>> Begin TEXT SEGMENT

This week, I reviewed an American study with limited circulation that offers a stark and detailed picture of the disaster awaiting Iraq should al-Maliki return to power. The study states: ‘Al-Maliki no longer holds the influence he once had, and his current alliances are the product of Iranian pressure rather than his own political strength.’ This sentence encapsulates the situation perfectly: al-Maliki is returning not because he is capable, but because he is required — by Iran and its militias in Iraq. He is returning not with a vision, but as a component of a larger project. He is the weakest link in Iran’s chain of influence — a figure that Tehran prefers precisely because he is malleable, not independent. This alone makes his comeback a recipe for renewed instability. Iraq does not need a weak man driven by sectarian resentment; it needs a state capable of protecting itself from such individuals.

Even within the Coordination Framework—the umbrella of Iran aligned parties and militias—al Maliki is not a “leader of the moment,” but a burden of the past. The study states: “Al Maliki’s return will trigger protests and intra Shiite tensions that could escalate into armed confrontation.” One must remember that Muqtada al Sadr still carries a deep resentment toward al Maliki—first for fighting him militarily, and second for blocking him from forming a government after his electoral victory. This is an accurate description of al Maliki’s standing within his own camp: he is a fierce enemy of the Sadrist movement, a nemesis of the October protest generation, and a symbol of corruption and Iranian subservience. His return would reignite fault lines within the Shiite community itself, turning Baghdad into a battleground for factions united only by mutual hostility. Al Maliki does not understand that today’s Shiites are not the Shiites of yesterday—no longer captive to the mythology of sectarian rule—and that the October generation will not accept the return of a man who embodies the worst of Iraq’s political system.

For Iraqis, al-Maliki is more than just a politician; he is a symbol of a dark era. The study notes: ‘Al-Maliki represents a retaliatory state that practised exclusion under the banners of de-Baathification and the criminalisation of Sunni communities.’ This is not merely an academic observation — it describes a wound that has never healed. His return would revive exclusionary politics and sectarian rhetoric, creating the sense that the state belongs to one group alone. This alone would be enough to push Sunnis towards one of three responses: withdrawal, boycott or uprising. All three would recreate the conditions of 2013–2014, the years that paved the way for ISIS. Al-Maliki has never understood that exclusion does not build a state, but rather a monster waiting beneath the rubble.

The Kurds know al-Maliki equally well. They are familiar with his volatility, broken promises and confrontational approach to oil, territory and federal authority. The study warns: ‘Al-Maliki’s return could push the Kurds once again towards independence.’ This is not an exaggeration, but a sober reading of history. The man who triggered the 2014 crisis with Erbil and helped drive the Kurds towards the 2017 referendum is fully capable of reopening the same wound. Al-Maliki does not understand that Iraq cannot be governed through an overbearing central authority and that the Kurds will not accept political blackmail again.

>> End TEXT SEGMENT

* THE EXERCISE *
Reproduce verbatim the stretch of the text on al-Maliki's return from "For Iraqis, al-Maliki" through "beneath the rubble.". The lines that come next have no connection to the text on al-Maliki's return.

>> Begin DATASET SECTION

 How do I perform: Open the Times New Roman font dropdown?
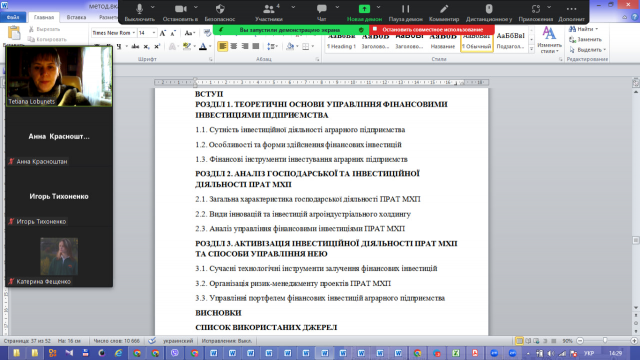pyautogui.click(x=133, y=33)
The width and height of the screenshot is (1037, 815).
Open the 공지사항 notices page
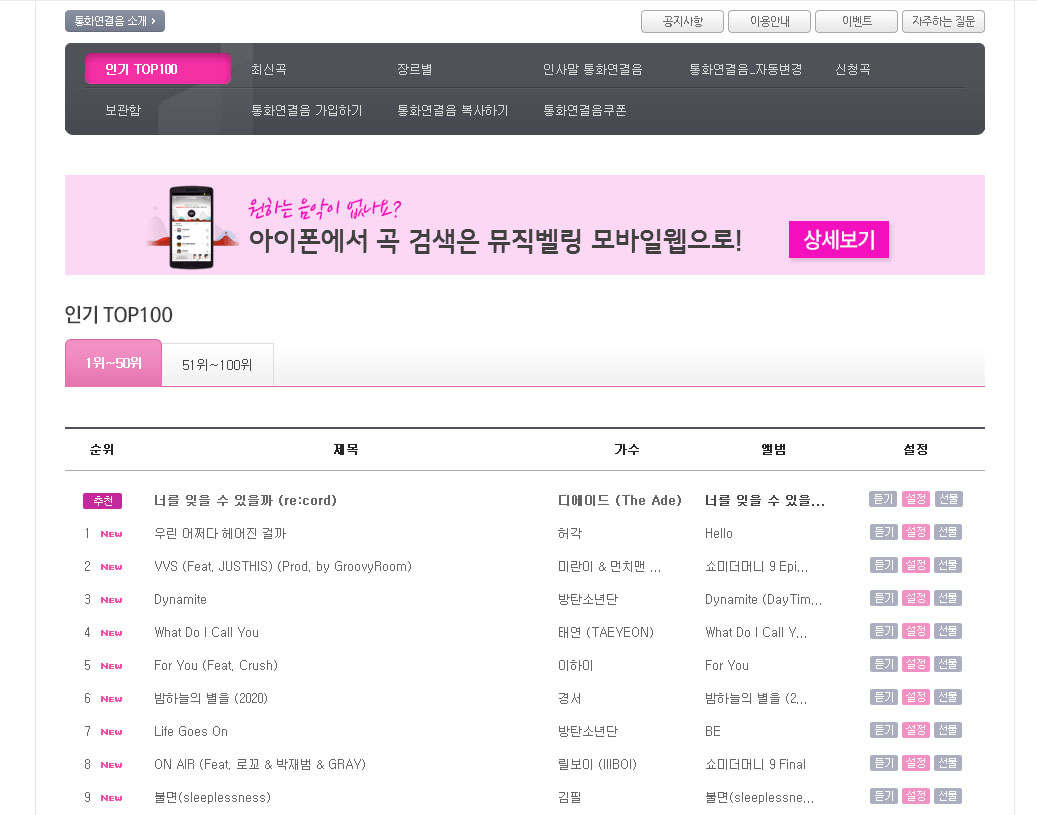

>> End DATASET SECTION

* TASK SOLUTION *
For Iraqis, al-Maliki is more than just a politician; he is a symbol of a dark era. The study notes: ‘Al-Maliki represents a retaliatory state that practised exclusion under the banners of de-Baathification and the criminalisation of Sunni communities.’ This is not merely an academic observation — it describes a wound that has never healed. His return would revive exclusionary politics and sectarian rhetoric, creating the sense that the state belongs to one group alone. This alone would be enough to push Sunnis towards one of three responses: withdrawal, boycott or uprising. All three would recreate the conditions of 2013–2014, the years that paved the way for ISIS. Al-Maliki has never understood that exclusion does not build a state, but rather a monster waiting beneath the rubble.